A new timing-based method reveals that some hot Jupiters followed a calm, disk-driven path toward their stars rather than a chaotic one. Their orderly orbits and stable planetary neighborhoods preserve clues to their origins. Credit: SciTechaily.com
The first planet ever found orbiting another star was detected in 1995, and it belonged to a class now known as a “hot Jupiter.” These exoplanets are comparable in mass to Jupiter but circle their stars in just a few days. Scientists now believe that hot Jupiters originally formed far from their stars, similar to Jupiter in our Solar System, and later moved inward.
Two main processes have been proposed to explain this journey: (1) high-eccentricity migration, where gravitational interactions with other objects distort a planet’s orbit before tidal forces near the star gradually make it circular; and (2) disk migration, in which a planet slowly spirals inward while embedded in the protoplanetary disk of gas and dust.
Why Migration Paths Are Hard to Identify
Figuring out which migration route a specific hot Jupiter followed has proven difficult. During high-eccentricity migration, gravitational disturbances can tilt a planet’s orbit relative to the rotation of its star, creating a measurable misalignment.
Over time, however, tidal forces can reduce or erase this tilt. Because of this effect, even a well-aligned orbit does not guarantee that a planet formed through disk migration.
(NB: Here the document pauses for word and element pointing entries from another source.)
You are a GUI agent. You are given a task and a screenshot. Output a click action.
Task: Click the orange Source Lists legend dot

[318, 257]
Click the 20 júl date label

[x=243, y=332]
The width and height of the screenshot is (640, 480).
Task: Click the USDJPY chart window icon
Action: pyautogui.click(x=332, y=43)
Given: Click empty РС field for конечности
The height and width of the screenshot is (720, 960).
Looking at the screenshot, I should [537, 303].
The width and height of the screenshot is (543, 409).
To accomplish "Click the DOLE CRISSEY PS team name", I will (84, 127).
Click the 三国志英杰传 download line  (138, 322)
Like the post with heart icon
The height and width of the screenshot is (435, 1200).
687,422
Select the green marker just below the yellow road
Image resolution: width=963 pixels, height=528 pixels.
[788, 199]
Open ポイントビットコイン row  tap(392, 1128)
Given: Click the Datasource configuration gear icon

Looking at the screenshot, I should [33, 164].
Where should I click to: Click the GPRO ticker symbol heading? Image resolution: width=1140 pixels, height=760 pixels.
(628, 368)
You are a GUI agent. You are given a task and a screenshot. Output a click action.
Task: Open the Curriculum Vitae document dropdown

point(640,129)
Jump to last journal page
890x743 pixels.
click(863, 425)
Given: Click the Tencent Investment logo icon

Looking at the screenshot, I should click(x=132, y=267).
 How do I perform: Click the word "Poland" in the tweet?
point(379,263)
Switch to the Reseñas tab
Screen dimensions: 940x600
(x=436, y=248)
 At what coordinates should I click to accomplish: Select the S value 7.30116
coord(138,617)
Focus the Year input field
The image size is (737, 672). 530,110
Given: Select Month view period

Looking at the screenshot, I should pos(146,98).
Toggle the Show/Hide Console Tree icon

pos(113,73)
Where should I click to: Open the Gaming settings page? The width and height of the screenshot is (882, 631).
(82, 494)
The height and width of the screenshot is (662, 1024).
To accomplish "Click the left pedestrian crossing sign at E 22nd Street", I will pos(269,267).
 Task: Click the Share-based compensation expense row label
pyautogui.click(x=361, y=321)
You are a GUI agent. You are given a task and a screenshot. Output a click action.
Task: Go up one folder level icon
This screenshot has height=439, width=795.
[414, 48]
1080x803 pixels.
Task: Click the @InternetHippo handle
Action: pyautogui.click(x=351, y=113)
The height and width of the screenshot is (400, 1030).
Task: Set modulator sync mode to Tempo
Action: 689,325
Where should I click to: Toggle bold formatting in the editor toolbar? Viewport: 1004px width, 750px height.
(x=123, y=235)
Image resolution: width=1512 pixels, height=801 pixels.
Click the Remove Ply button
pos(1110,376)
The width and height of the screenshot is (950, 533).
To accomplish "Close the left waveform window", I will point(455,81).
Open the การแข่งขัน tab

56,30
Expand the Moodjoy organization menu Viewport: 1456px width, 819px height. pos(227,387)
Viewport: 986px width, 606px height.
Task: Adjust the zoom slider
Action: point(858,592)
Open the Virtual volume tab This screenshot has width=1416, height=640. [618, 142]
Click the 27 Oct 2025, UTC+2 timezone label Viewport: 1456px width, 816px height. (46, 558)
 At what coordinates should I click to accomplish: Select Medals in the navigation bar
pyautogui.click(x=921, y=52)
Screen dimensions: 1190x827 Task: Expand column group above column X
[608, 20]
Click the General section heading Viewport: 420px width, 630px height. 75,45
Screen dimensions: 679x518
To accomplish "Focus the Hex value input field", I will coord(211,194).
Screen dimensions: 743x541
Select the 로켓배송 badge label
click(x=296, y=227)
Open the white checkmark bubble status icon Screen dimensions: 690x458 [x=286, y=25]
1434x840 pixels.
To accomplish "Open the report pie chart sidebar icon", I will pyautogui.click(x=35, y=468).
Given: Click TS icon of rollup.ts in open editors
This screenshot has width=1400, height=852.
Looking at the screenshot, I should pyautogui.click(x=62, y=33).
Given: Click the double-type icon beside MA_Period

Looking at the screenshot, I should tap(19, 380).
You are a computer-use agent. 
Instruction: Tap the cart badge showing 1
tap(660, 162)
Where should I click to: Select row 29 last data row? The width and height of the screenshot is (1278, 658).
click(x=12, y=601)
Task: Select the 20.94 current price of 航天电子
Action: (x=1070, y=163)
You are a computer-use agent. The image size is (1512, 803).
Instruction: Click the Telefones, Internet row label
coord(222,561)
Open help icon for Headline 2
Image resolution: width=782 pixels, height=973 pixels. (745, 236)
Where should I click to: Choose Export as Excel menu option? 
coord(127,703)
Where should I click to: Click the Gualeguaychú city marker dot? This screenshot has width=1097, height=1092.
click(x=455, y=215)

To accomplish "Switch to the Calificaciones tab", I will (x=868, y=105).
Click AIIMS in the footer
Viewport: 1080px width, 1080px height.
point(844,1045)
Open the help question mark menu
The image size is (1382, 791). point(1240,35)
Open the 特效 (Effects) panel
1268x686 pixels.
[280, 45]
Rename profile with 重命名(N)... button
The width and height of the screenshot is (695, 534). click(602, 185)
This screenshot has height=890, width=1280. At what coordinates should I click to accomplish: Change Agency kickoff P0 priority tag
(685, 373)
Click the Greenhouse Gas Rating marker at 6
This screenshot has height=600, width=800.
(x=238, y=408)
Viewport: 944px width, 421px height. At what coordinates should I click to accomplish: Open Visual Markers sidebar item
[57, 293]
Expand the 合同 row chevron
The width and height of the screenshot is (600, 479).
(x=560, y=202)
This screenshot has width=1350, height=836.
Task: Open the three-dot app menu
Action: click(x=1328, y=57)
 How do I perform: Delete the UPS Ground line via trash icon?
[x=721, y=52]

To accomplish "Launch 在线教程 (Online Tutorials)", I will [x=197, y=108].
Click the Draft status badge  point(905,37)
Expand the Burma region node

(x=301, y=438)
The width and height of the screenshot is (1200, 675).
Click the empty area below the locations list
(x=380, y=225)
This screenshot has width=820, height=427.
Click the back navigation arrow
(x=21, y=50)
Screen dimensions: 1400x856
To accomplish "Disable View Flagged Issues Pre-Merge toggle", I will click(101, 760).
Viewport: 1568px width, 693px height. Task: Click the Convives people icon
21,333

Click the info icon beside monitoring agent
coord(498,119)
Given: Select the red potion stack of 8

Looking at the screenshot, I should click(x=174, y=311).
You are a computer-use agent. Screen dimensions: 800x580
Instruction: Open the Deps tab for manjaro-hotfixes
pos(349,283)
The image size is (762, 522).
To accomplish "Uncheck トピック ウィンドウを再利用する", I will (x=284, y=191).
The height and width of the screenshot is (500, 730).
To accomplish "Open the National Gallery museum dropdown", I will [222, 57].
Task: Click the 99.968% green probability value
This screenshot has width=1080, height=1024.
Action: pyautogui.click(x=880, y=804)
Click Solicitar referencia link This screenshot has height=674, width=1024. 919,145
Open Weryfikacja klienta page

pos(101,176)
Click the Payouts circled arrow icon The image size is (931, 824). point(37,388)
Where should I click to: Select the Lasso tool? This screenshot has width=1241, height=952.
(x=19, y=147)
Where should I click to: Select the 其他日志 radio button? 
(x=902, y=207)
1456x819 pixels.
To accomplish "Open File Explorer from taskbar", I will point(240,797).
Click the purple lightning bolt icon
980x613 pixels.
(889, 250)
For years, astronomers lacked a dependable observational way to distinguish between these two scenarios.
A New Way to Test Planetary Migration
To overcome this limitation, a research team led by PhD student Yugo Kawai and Assistant Professor Akihiko Fukui at the Graduate School of Arts and Sciences, the University of Tokyo, introduced a new observational approach that focuses on the timing of high-eccentricity migration itself.
In this process, a planet initially follows a highly stretched orbit before repeated close passes to its star allow tidal forces to round it out. How long this circularization takes depends on factors including the planet’s mass, its orbital period, and the strength of tidal interactions. If a hot Jupiter formed through high-eccentricity migration, this process must have finished within the lifetime of the planetary system. When the researchers calculated circularization times for more than 500 known hot Jupiters, they found about 30 planets that do not meet this requirement—they have circular orbits despite circularization times longer than their system ages.
Signs of Smooth Disk Migration
These planets also show other traits expected from disk migration. Their orbits are aligned with their host stars, suggesting a smooth inward journey rather than a violent gravitational reshuffling. Several of these hot Jupiters are also part of multi-planet systems. Such systems are unlikely to survive high-eccentricity migration, which often destabilizes or ejects neighboring planets.
What These Planets Can Tell Us Next
Finding planets that still retain evidence of how they moved through their systems is essential for understanding how planetary systems develop. Future studies of their atmospheres and chemical compositions may reveal where in the disk they originally formed, offering new insight into the origins and evolution of hot Jupiters.
Reference: “Identifying Close-in Jupiters that Arrived via Disk Migration: Evidence of Primordial Alignment, Preference of Nearby Companions and Hint of Runaway Migration” by Yugo Kawai, Akihiko Fukui, Noriharu Watanabe, Sho Fukazawa and Norio Narita, 7 November 2025, The Astronomical Journal.